[READING TEXT]

(276d) Dielectrophoretic Separation of Mouse Ovarian Surface Epithelium Cells

Ovarian cancer is the leading cause of gynecologic cancer deaths in women in the United States. Every year, over 20,000 women are diagnosed with this cancer, and over 15,000 women die. The 5-year survival rate for women diagnosed in the early stages is 70-90%, but that for women diagnosed in the advanced stages is 20%. 80-90% of the patients with advanced disease do initially respond to chemotherapy, but 85-90% will relapse, resulting in a survival rate of 20-25%. Yet, symptoms of ovarian cancer typically do not arise until it is in the late stages, so detection methods are currently being developed to be able to identify this disease when it is in its early stages.

A challenge in current screening techniques is that invasive methods such as laparoscopy and laparotomy are necessary. Due to the low incidence of this cancer (40 per 1,000,000 per year), the danger of surgical complications for false-positive screenings outweighs the advantages for early detection in true-positive women, so screening test specificity must be a minimum of 99.6%. In addition to this, another challenge is to improve sensitivity so that ovarian cancer can be detected even before symptoms arise.

The most popular biomarker for study in screening methods is CA-125. Elevated levels of this biomarker are found in 50% of early stage patients and 90% of late stage patients. Additional techniques include the use of ultrasound to detect morphological changes in the ovary, as well as color-flow Doppler imaging to track changes in blood-flow patterns. Attempts to combine these techniques do improve sensitivity, but somewhat decrease specificity.

[/READING TEXT]
[DATASET RECORDS]

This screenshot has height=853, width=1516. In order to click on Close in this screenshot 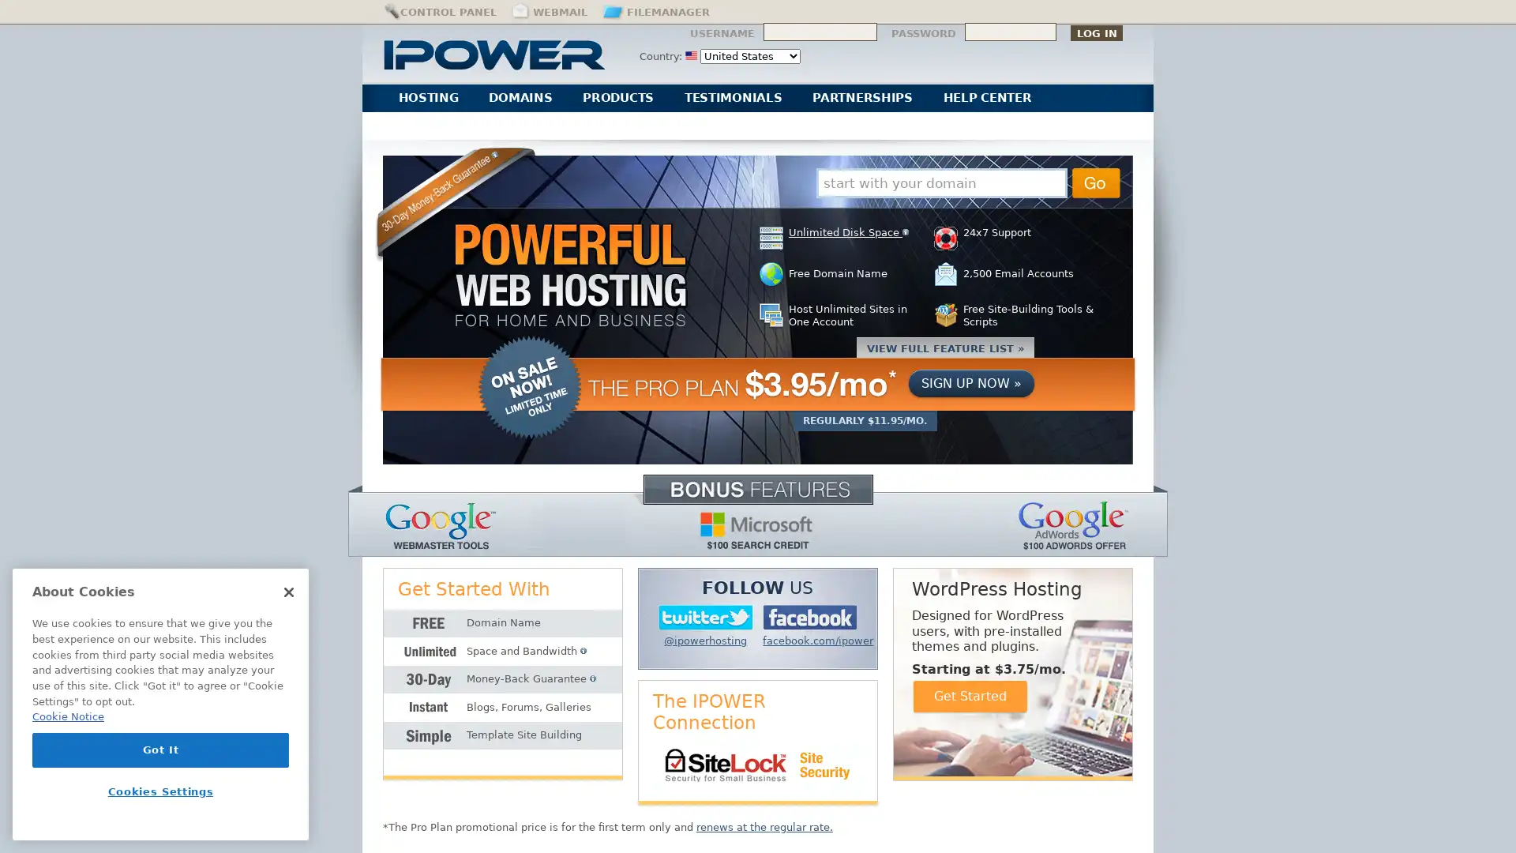, I will do `click(288, 592)`.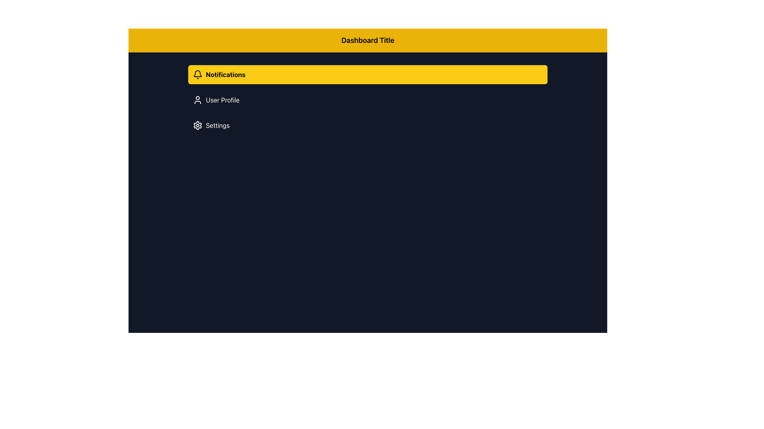 The height and width of the screenshot is (429, 764). What do you see at coordinates (198, 75) in the screenshot?
I see `the bell icon for notifications, which is styled with a hollow outline and positioned on a yellow background to the left of the 'Notifications' button` at bounding box center [198, 75].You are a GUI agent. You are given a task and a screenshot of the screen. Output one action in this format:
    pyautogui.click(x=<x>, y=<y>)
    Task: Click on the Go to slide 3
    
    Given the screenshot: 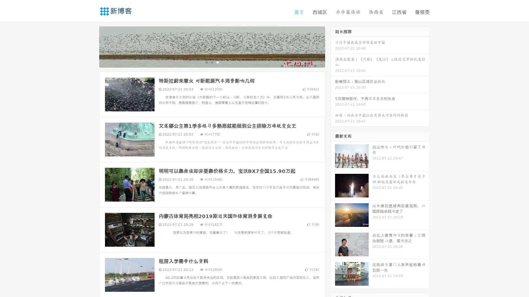 What is the action you would take?
    pyautogui.click(x=217, y=62)
    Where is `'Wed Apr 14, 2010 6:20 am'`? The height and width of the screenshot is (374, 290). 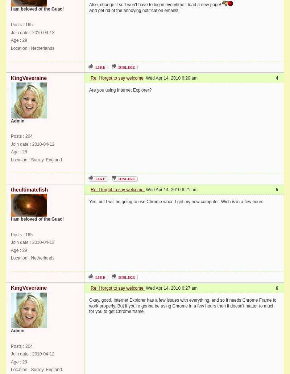 'Wed Apr 14, 2010 6:20 am' is located at coordinates (171, 78).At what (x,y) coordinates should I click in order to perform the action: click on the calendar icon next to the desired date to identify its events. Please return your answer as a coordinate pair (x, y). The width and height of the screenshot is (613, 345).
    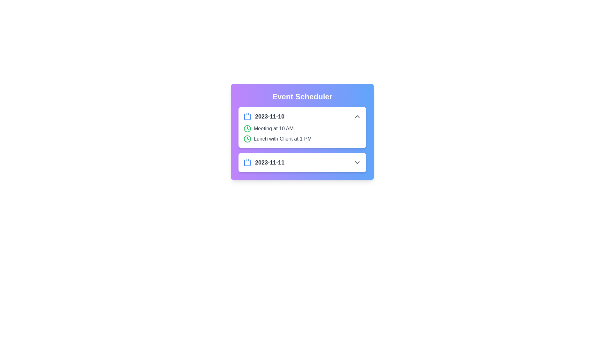
    Looking at the image, I should click on (247, 116).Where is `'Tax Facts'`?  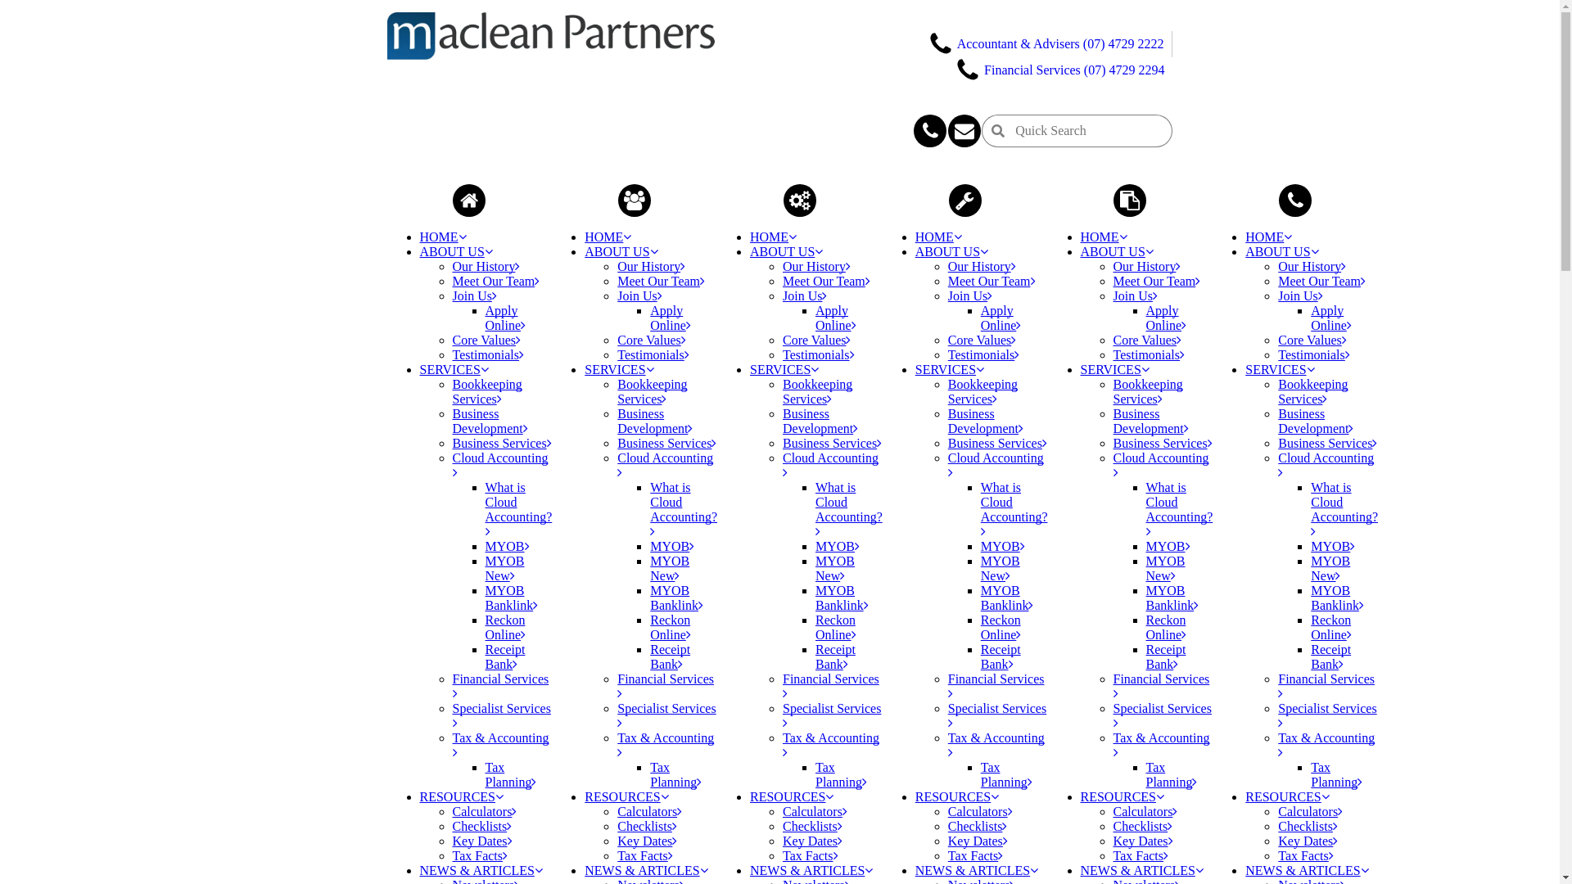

[/DATASET RECORDS]

• **WORK REQUEST 1**: In the ovarian cancer text, why must a screening test have a specificity of at least 99.6%? Answer in one to three sentences.
• **WORK REQUEST 2**: Go on with the ovarian cancer text, picking up right after its last sentence.

• **EXERCISE RESPONSE 1**: Ovarian cancer is rare, at 40 cases per 1,000,000 per year, and current screening needs invasive methods such as laparoscopy and laparotomy. So the danger of surgical complications for women with false-positive results outweighs the benefit of early detection for women who truly have the cancer.

• **EXERCISE RESPONSE 2**:
Miniaturized systems represent an attractive alternative for clinical analysis due to portability, rapid response time and reduced requirement of sample and reagents. Dielectrophoresis, a non destructive electrokinetic transport mechanism, is one of the most employed techniques for the manipulation of cells in microdevices. In this study the application of contactless DEP (cDEP) and insulator-based DEP (iDEP) for the separation and concentration of cells is presented. Microdevices with multiple sections were employed to achieve simultaneous concentration and separation of early and late stages of Mouse Ovarian Surface Epithelium (MOSE) cells, and differentiation of MOSE cells from OP9 (fibroblast) and PC1 (macrophages) cells in sample of peritoneal fluid for ovarian cancer diagnosis. The results demonstrated that the combination of cDEP and iDEP techniques offer a great potential for cancer diagnosis.